PROBLEM DESCRIPTION:
The records sit below. Return every line in them that holds the word "report".

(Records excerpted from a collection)
....

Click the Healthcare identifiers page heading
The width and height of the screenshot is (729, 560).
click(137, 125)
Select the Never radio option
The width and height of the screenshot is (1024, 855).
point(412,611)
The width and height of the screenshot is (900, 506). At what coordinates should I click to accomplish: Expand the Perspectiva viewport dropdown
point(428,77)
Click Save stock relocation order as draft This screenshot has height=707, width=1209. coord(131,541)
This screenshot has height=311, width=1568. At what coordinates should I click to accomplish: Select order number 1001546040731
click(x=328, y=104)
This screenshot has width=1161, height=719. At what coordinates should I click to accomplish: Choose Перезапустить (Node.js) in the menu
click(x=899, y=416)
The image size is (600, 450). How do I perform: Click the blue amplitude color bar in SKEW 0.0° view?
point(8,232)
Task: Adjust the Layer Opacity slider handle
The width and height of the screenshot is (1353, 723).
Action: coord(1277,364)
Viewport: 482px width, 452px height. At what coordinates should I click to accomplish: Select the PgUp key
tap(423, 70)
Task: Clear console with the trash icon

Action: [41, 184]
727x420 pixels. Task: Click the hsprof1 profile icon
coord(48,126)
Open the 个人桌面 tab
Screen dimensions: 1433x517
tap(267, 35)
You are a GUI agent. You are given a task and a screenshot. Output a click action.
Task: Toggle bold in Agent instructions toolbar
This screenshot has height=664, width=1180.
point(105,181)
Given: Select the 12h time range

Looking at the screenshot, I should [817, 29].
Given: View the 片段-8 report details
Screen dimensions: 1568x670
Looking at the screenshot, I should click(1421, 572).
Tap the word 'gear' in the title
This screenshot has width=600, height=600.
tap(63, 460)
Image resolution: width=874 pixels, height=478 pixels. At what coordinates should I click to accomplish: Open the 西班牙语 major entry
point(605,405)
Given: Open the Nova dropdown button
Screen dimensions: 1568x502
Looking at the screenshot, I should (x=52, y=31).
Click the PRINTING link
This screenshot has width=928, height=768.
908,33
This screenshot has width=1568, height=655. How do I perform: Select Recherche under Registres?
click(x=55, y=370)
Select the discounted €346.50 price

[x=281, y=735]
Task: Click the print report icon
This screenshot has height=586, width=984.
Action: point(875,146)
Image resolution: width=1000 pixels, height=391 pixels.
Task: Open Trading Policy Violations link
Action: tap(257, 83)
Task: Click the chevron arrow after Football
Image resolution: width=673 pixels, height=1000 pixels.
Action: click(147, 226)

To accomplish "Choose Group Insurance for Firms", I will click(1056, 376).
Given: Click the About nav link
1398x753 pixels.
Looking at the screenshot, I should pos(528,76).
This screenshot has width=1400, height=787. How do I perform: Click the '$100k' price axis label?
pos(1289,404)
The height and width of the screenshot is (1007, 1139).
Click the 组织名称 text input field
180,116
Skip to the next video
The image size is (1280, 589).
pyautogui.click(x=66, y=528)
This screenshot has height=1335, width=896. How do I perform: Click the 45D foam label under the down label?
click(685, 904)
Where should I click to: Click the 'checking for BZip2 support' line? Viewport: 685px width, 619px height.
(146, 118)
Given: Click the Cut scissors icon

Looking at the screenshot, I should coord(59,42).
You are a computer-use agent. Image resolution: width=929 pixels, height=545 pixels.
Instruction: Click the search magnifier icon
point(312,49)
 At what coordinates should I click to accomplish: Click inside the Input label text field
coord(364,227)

....

RESPONSE TO THE TASK:
Given: View the 片段-8 report details
Task: Click the print report icon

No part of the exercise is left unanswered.